In „The Assessment“ stellt sich diese Frage nicht mehr. Die Umwelt ist
bereits unwirtlich geworden, die Natur nahezu restlos zerstört und
persönliche ethische Erwägungen sind einem gesetzlichen
Fortpflanzungsverbot gewichen: Um ein Kind zeugen zu dürfen, braucht es nun
eine rechtliche Erlaubnis. Und um die zu erlangen, bedarf es wiederum einer
offiziellen Bestätigung der Eignung zur Elternschaft.

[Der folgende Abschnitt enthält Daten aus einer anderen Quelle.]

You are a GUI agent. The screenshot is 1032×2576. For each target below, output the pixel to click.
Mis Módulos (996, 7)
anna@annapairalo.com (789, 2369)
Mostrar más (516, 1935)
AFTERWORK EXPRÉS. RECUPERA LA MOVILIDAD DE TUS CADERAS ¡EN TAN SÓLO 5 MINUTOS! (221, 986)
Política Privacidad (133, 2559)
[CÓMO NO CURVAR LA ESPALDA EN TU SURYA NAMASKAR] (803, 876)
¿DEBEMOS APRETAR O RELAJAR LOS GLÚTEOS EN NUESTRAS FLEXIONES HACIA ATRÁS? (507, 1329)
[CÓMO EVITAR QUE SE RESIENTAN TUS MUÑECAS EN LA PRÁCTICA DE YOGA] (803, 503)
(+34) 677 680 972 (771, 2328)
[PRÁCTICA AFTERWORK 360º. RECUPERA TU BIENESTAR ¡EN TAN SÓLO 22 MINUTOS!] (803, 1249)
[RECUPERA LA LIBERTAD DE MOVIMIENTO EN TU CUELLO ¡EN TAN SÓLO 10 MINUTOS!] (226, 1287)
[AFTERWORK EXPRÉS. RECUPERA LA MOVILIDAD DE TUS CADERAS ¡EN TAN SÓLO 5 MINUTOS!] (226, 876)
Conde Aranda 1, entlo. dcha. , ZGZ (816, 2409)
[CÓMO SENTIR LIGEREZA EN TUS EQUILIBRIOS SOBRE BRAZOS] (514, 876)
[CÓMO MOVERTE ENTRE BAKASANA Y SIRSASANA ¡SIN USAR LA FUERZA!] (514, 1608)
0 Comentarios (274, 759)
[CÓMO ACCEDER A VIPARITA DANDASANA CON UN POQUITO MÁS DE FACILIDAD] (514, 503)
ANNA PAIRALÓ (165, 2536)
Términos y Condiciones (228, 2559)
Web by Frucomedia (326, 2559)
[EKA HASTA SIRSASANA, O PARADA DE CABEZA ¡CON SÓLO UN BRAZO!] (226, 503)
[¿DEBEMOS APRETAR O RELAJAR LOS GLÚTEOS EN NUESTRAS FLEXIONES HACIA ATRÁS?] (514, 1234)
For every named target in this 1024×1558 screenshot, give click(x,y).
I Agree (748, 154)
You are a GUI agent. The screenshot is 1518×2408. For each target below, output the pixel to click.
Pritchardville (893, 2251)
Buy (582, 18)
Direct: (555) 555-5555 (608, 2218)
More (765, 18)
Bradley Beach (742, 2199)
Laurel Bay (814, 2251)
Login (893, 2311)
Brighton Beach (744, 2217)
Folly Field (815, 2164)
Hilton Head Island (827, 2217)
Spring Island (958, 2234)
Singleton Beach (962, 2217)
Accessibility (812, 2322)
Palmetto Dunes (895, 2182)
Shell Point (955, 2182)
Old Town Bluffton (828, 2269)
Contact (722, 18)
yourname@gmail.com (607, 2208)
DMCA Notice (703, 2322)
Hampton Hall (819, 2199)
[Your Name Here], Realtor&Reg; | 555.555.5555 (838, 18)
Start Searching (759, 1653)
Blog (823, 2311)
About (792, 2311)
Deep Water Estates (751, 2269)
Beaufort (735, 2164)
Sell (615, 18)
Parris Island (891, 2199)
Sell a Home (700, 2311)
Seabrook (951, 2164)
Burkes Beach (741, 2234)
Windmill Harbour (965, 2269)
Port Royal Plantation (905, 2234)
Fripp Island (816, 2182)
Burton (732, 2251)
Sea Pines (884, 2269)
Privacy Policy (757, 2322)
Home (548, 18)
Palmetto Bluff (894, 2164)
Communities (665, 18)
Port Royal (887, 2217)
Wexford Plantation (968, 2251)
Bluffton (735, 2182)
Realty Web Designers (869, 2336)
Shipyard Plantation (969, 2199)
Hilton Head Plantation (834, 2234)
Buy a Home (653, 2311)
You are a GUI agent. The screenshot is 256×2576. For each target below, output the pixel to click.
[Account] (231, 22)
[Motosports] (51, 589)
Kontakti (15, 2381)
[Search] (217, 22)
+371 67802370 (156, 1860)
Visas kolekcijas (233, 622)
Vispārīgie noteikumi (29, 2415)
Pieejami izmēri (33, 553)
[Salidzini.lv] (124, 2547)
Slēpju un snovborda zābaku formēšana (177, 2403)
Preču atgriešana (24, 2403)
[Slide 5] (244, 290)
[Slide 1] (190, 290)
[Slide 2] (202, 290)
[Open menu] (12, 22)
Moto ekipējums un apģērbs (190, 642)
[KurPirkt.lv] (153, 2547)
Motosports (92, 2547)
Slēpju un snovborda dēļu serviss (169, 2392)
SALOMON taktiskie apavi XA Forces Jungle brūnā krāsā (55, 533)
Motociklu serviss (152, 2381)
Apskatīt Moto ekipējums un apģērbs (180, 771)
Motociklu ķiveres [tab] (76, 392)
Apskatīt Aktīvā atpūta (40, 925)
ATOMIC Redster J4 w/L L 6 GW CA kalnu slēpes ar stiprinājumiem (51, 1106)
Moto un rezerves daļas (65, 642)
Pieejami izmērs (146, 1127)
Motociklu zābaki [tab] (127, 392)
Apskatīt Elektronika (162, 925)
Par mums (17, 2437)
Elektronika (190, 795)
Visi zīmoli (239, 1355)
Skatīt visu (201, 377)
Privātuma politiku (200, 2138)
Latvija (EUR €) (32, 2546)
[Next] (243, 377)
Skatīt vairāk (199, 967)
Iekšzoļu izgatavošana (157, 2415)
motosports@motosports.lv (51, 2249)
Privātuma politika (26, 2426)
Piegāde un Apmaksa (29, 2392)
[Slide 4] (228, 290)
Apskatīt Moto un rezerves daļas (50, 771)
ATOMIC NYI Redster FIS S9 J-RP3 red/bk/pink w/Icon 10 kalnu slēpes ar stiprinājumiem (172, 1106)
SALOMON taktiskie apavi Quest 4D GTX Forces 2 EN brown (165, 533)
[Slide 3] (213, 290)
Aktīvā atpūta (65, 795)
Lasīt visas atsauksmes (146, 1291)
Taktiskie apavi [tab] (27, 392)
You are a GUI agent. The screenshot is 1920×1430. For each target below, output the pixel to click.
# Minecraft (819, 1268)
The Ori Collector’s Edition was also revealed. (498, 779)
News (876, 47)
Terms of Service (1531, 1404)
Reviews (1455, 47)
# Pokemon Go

Mia (Elizabeth Olsen) und Aaryan (Himesh Patel) bringen dafür wichtige
Voraussetzungen mit. Als Wissenschaftler werden sie als wertvolle
Mitglieder einer neuen Gesellschaft erachtet, die qua einer speziellen
Droge nicht mehr altert: Während sie in einem High-Tech-Gewächshaus mit
Pflanzen experimentiert, um neue Wege für eine nachhaltige
Nahrungsmittelproduktion zu erschließen, forscht er an der Entwicklung
virtueller Nachbildungen von Tieren.
Weshalb die Arbeit des Ehepaars wichtig ist, aber auch warum Mia und Aaryan
wohl unbedingt ein Kind wollen, veranschaulichen schon die ersten
Aufnahmen: Ihr Haus steht verloren in einer wüstenähnlichen Landschaft,
leblose Stille umgibt sie – unterbrochen wird sie nur von der KI-Stimme
ihres Smart Homes. Anders als mit dem dringenden Wunsch, dieser
eremitischen Existenz zu entkommen, ist ihr Durchhaltevermögen während des
bizarren Prüfungsprozesses jedenfalls kaum zu erklären.
## Proben sämtlicher Körperflüssigkeiten
Virginia (großartig grotesk: Alicia Vikander) trägt dafür die Verantwortung
und zieht über die nächsten sieben Tage bei Mia und Aaryan ein. Was sie
dabei bewerten wird, ist unklar. Danach gefragt werden, darf sie nicht.
Das Fragenstellen obliegt allein ihr: Wie zufrieden sie mit der Beziehung
sind, will sie in einer gesonderten Befragung der beiden Partner wissen,
wie sie einander beschreiben würden, wie oft sie miteinander schlafen und
auch, wie oft sie dabei zum Orgasmus kommen. Später wird sie ihnen beim Sex
zusehen, Proben sämtlicher Körperflüssigkeiten des Paares nehmen und sie
ein komplexes Spielhaus für ein potenzielles Kind aufbauen lassen.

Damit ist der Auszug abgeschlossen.